Bonjour ,
Certains d´entres vous connaissent ce Film trés sympathique ?
Pour ma part j´etais trés pressé de le voir et j´ai enfin pu le visionner il y a deux jours sur CinéFX . Je n´ai pas été déçu , il est vraiment bon !
J´aimerais savoir ce que vous en pensez .
Merci
Je le range dans la catégorie des films sympas à tendence nanar mais pas dans le sens d´une injure...
Le titre original c´est pas " Death Race 2000"??C´est avec Stallone non?
Et David Carradine. ![]()
Oui exactement .
Perso G pas franchement aimé jsuis d´accord avec zabriskir, C quand meme un peu un nanar...
J'ai pu le voir hier,étant fan de Stallone,c'est pour sa que je l'ai regardé lol,bah j'avoue un peu con con mais marrant,après il est vieux ce film,et l'histoire bof,mais a regardé une fois !
Derrière ce titre français un peu nanar, il faut l'avouer, se cache un film tout à fait honorable. Alors certes ce n'est pas un grand film, mais il arrive à divertir, à avoir un concept tordu et décalé, et à y aller jusqu'au bout. En fait ce qui me dérange plus dans le film c'est qu'ils aient tenté d'y mettre un peu de politique, j'aurai préféré que personne ne remette en question cet univers, pour le rendre encore plus glauque. Jouer la carte de l'immoralité à fond, là du coup la fin est plus convenue et classique. En tous cas ce course à la mort de l'an 2000 est un film bien foutu, avec des bonnes idées, très plaisant à suivre et assez fun, avec pas mal d'humour noir, c'est bien plus intéressant que le remake de Paul W.S. Anderson (en même temps, c'est pas dur).

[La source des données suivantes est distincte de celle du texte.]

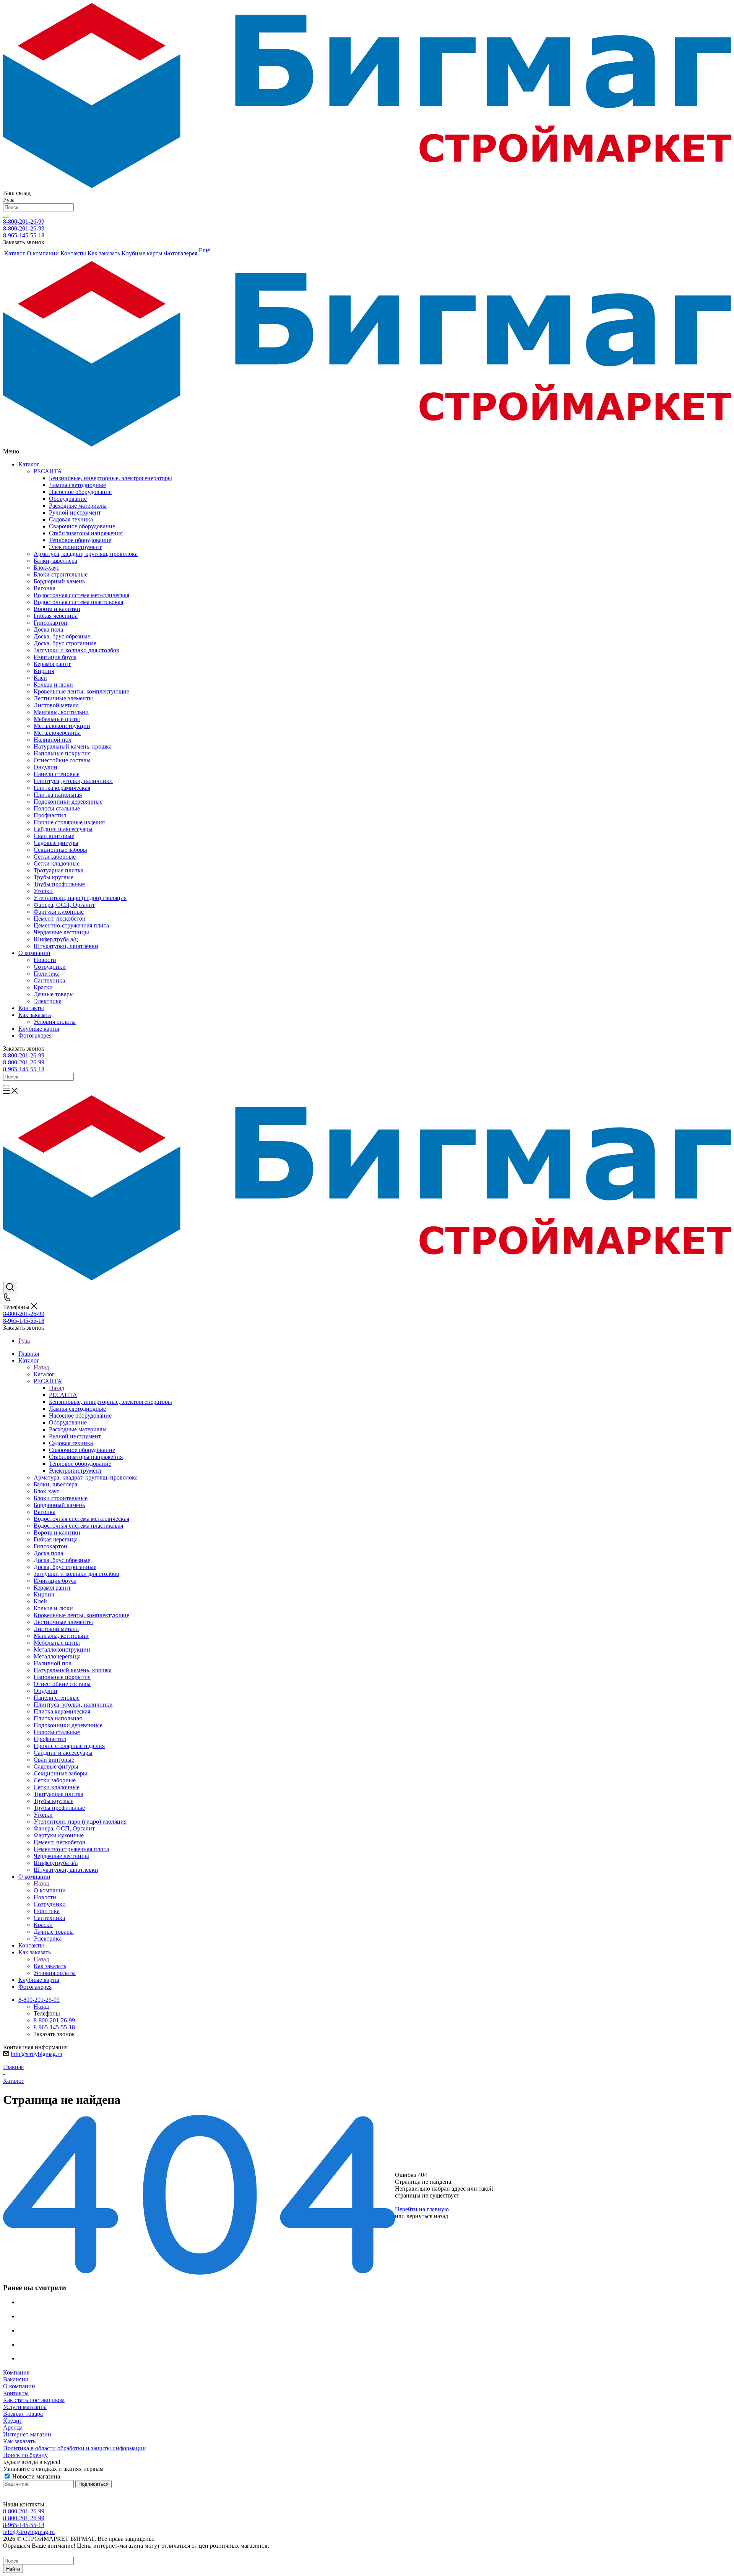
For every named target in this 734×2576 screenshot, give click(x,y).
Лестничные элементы (63, 698)
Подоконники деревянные (68, 801)
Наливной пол (52, 739)
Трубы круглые (53, 877)
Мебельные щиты (57, 719)
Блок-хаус (46, 567)
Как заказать (34, 1015)
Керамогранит (52, 664)
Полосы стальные (57, 808)
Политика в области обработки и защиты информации (74, 2448)
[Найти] (6, 217)
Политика (47, 973)
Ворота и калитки (57, 609)
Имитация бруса (55, 657)
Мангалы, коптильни (61, 712)
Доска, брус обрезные (62, 636)
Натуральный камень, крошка (73, 746)
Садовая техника (71, 519)
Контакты (31, 1008)
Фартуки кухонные (59, 911)
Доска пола (48, 629)
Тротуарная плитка (58, 870)
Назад (41, 1367)
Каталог (28, 464)
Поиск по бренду (25, 2455)
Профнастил (50, 815)
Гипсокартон (50, 622)
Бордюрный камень (59, 581)
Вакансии (16, 2379)
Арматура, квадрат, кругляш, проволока (86, 554)
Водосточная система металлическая (81, 595)
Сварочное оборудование (82, 526)
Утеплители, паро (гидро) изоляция (80, 898)
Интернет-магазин (27, 2434)
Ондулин (45, 767)
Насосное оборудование (80, 492)
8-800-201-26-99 (23, 221)
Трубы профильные (59, 884)
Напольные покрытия (62, 753)
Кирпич (44, 671)
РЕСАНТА (49, 471)
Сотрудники (50, 966)
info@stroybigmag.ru (36, 2054)
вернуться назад (427, 2216)
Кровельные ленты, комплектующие (81, 691)
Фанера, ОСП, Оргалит (64, 904)
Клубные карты (38, 1028)
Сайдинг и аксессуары (63, 829)
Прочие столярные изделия (69, 822)
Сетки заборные (55, 856)
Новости (45, 960)
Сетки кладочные (57, 863)
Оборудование (68, 498)
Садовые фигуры (56, 843)
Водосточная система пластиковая (78, 602)
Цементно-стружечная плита (71, 925)
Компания (16, 2372)
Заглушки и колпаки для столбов (76, 650)
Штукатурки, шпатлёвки (66, 946)
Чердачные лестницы (61, 932)
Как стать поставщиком (34, 2400)
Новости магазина (35, 2476)
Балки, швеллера (55, 560)
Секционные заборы (60, 849)
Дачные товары (54, 994)
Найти (13, 2569)
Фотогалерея (35, 1035)
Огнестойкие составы (62, 760)
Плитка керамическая (62, 787)
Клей (40, 677)
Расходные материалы (78, 505)
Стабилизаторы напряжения (86, 533)
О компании (34, 953)
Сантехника (49, 980)
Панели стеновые (57, 774)
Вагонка (44, 588)
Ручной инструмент (75, 512)
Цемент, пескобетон (60, 918)
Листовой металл (56, 705)
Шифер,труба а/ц (56, 939)
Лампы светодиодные (77, 485)
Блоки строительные (61, 574)
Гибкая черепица (56, 615)
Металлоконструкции (62, 726)
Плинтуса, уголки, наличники (73, 781)
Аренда (13, 2427)
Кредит (12, 2420)
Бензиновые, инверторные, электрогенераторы (110, 478)
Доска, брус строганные (65, 643)
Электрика (48, 1001)
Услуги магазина (25, 2407)
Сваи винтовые (54, 836)
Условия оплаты (55, 1021)
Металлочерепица (57, 732)
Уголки (43, 891)
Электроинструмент (75, 547)
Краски (43, 987)
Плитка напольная (58, 794)
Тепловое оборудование (80, 540)
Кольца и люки (53, 684)
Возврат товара (23, 2413)
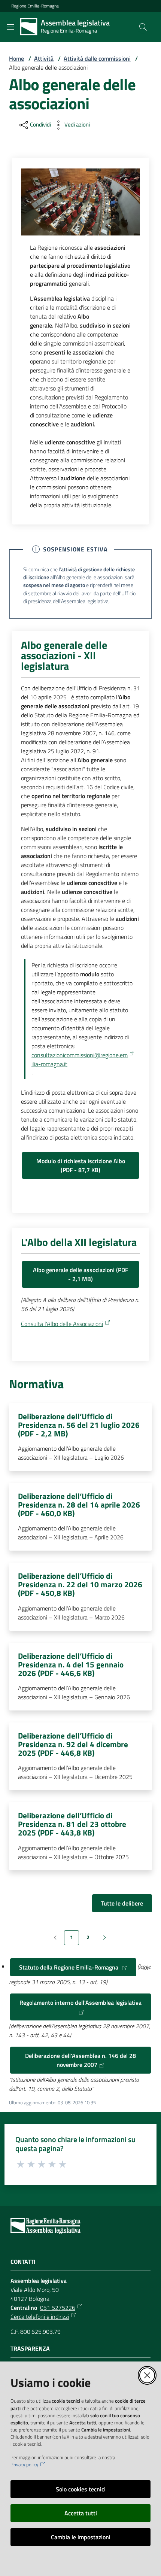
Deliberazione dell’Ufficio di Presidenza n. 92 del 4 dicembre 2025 (73, 1744)
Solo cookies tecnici (81, 2489)
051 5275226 (57, 2307)
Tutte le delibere (122, 1903)
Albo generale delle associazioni (80, 1274)
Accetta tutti (80, 2513)
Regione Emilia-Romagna (35, 6)
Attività (44, 58)
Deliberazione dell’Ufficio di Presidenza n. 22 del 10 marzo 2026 (80, 1584)
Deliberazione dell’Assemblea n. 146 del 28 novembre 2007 (80, 2060)
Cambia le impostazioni (80, 2537)
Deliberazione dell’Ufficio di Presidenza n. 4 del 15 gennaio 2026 (71, 1665)
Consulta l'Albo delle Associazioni (62, 1323)
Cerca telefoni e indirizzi (39, 2316)
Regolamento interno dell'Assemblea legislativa (80, 2002)
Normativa (36, 1383)
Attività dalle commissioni (97, 58)
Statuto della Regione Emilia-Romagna (69, 1967)
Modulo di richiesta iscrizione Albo (80, 1165)
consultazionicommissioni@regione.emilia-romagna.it (79, 1059)
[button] (143, 27)
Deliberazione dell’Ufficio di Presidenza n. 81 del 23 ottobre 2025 (72, 1824)
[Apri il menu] (10, 26)
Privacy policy (24, 2464)
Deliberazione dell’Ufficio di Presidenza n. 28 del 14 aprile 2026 (79, 1505)
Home (16, 58)
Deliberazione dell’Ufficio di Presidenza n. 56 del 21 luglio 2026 (79, 1425)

Nan mais c'est d'la merde en fait.
Une bonne série B de temps en temps, ça fait du bien. D’autant plus que le synopsis était réellement alléchant sur le papier : une course menée à travers les Etats-Unis où tuer des passants rapporte des points. Combien de fois j’ai rêvé de ce moment quand ces satanés piétons traversaient au rouge devant ma voiture grâce à l’effet de masse et pensant que je n’allais pas les écrabouiller. Ce film m’offre enfin ce rêve sur grand écran ! Et dans sa globalité, Death Race 2000 m’a beaucoup plu malgré un bémol de taille sur lequel je reviendrai plus tard. Ce film est vraiment dynamique, déjanté et bourré d’idées immorales qui ont satisfait l’amateur d’humour cynique qui sommeille en moi. La répartition des points avec les bonus pour les bébés écrasés, c’est génial ! J’ai pas mal ri d’ailleurs devant ce spectacle loufoque qui repoussait toutes les limites morales pendant une bonne partie du métrage. L’Euthanasia Day, franchement, il fallait y penser. La voilà la solution pour le système de retraites !

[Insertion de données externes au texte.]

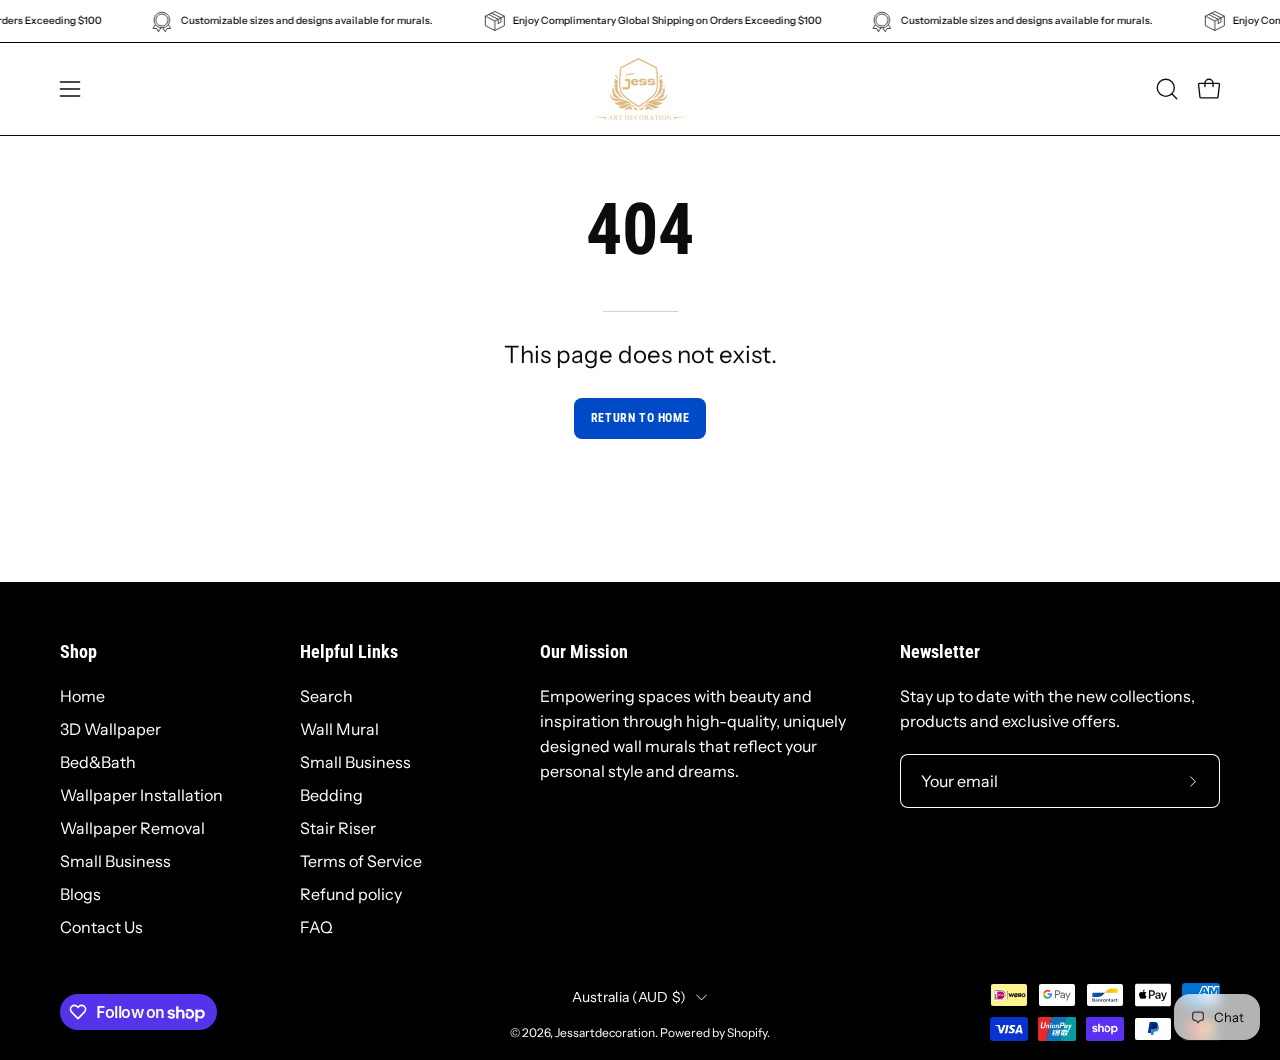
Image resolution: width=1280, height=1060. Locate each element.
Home (82, 696)
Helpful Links (349, 652)
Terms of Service (361, 861)
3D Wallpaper (110, 729)
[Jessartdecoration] (640, 89)
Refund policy (351, 894)
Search (326, 696)
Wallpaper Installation (141, 795)
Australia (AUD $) (629, 997)
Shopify (747, 1032)
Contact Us (101, 927)
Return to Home (640, 418)
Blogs (80, 894)
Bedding (331, 795)
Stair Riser (338, 828)
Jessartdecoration (605, 1032)
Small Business (115, 861)
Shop (78, 652)
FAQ (316, 927)
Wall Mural (339, 729)
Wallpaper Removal (132, 828)
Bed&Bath (98, 762)
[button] (1167, 89)
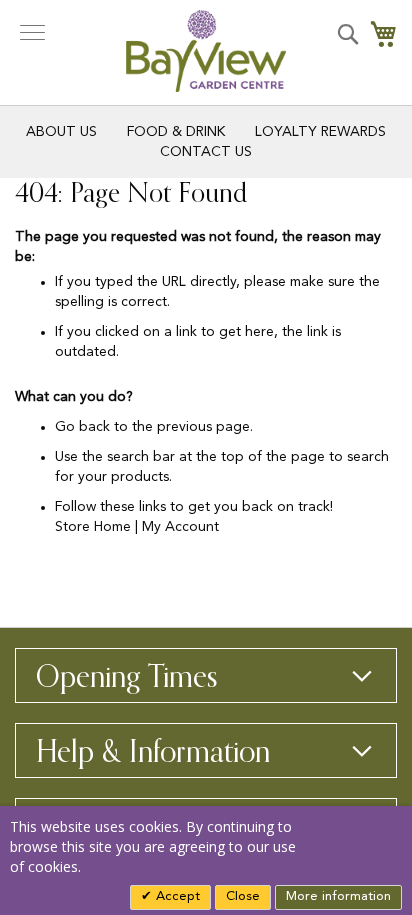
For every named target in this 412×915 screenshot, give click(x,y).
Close (243, 896)
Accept (176, 896)
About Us (61, 132)
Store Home (93, 527)
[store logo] (206, 51)
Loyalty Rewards (320, 132)
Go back (82, 427)
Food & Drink (176, 132)
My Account (180, 527)
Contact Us (206, 152)
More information (338, 896)
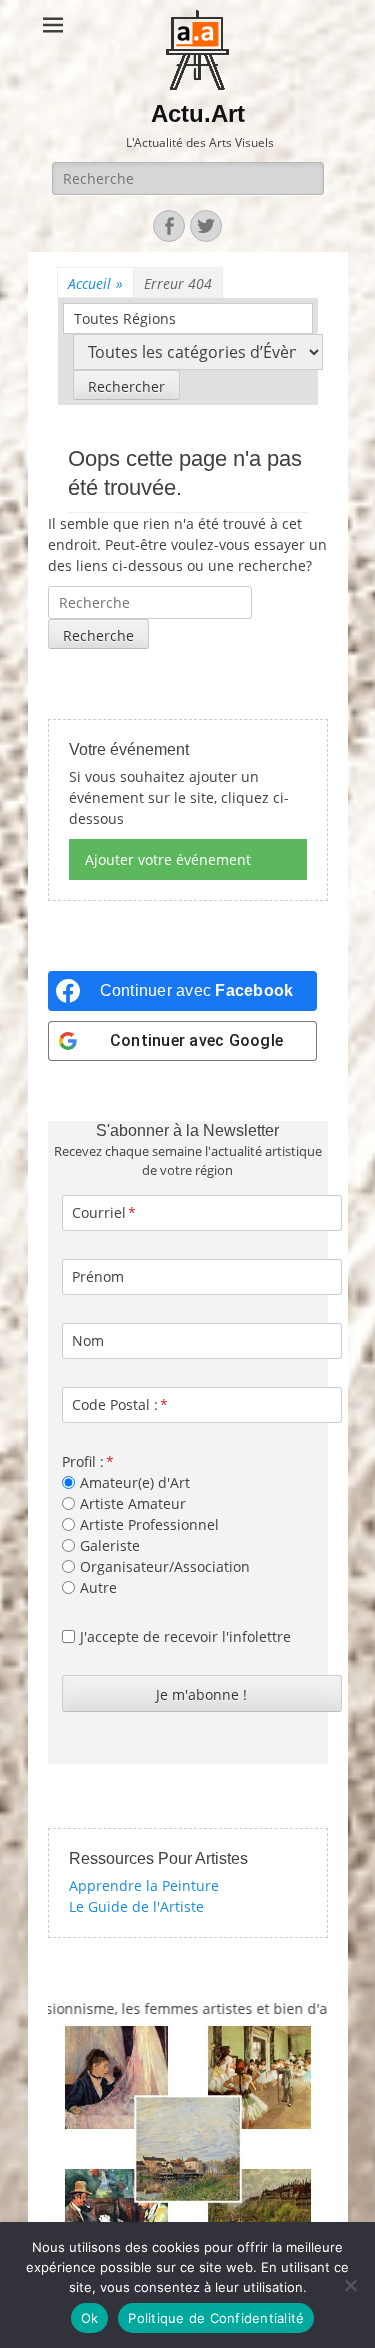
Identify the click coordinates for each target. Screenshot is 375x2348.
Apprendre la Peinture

Et mine de rien, ce film était assez visionnaire sur le devenir de la télévision et le rôle des médias en général. Finalement 40 ans avant l’avènement des Anges de la téléréalité, Death Race 2000 mettait déjà en exergue les irrésistibles envies voyeuristes du téléspectateur. Le problème du film est toutefois d’avoir trop voulu politiser son contenu. Finalement, j’aurais préféré rester dans cet univers sans foi ni loi ni morale car il demeurait malgré tout sacrément fun. Et le simple traitement de cette course, sans révolutionnaires autour, aurait quand même permis de mettre en avant cette satire du spectacle télévisuel. Mais là on se retrouve avec un dénouement plus classique et convenu dans un ensemble qui accumulait pourtant pas mal d’idées originales tout en ayant un vrai mordant. Du coup, je trouve un peu dommage le fait que cette dénonciation soit finalement aussi explicite, surtout qu’il y a quelques séquences où une critique implicite se dessine à merveille. La seule scène où la veuve éplorée, dont le mari vient de se faire zigouiller, exprime sa fierté à la télévision était suffisante par exemple.

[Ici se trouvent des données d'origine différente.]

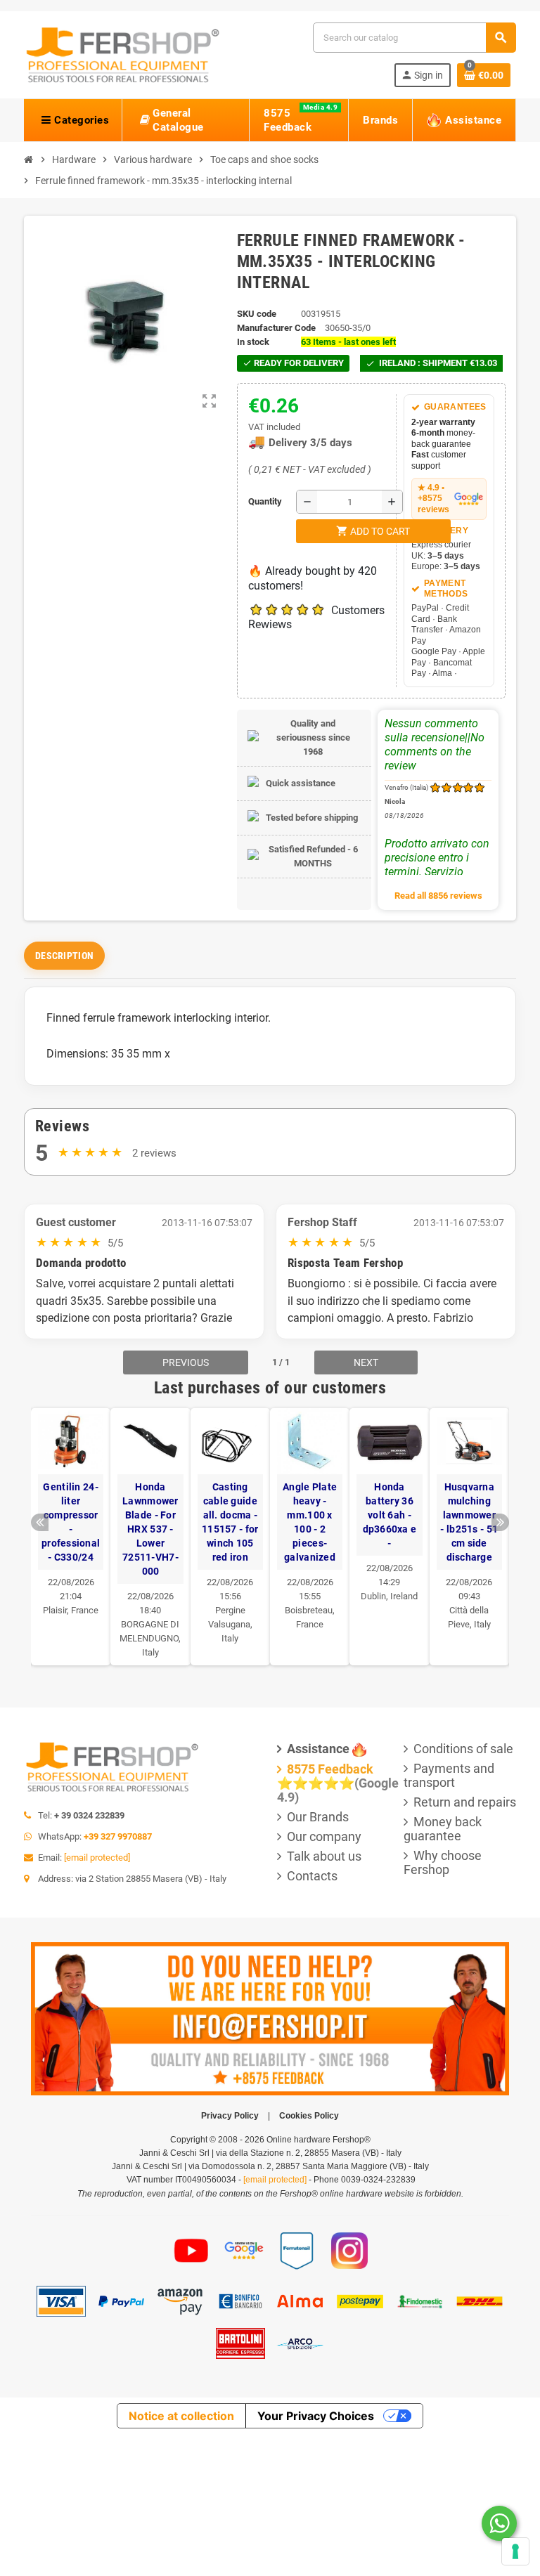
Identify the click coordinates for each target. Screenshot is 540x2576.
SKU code (256, 313)
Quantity (251, 501)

Bon après, je n’ai pas tellement boudé mon plaisir face à ce film vraiment déjanté et énergique. Le tout est globalement très bien rythmé et la mise en scène reste efficace à défaut d’offrir de purs moments de poursuites intenses. Après, au vu du budget, les moyens techniques devaient être assez limités j’imagine. Mais toutes les idées de scénario et l’humour noir compensent aisément cela. Et puis voir Stallone en roue libre qui incarne un antagoniste ronchon, ça n’a pas de prix. L’interprétation est globalement sympathique, tout comme le physique de la copilote du personnage de Carradine ou encore celui de la nazie (vive les aryennes). Vraiment un bon petit moment de cinoche décomplexé dans l’ensemble bien qu’il aurait gagné à l’être encore plus.
Si vous avez toléré La Course à la mort de l'an 2000, franchement je ne déconseille pas "La Course à la mort de l'an 2050" que je viens de voir et qui se laisse tranquillement regarder.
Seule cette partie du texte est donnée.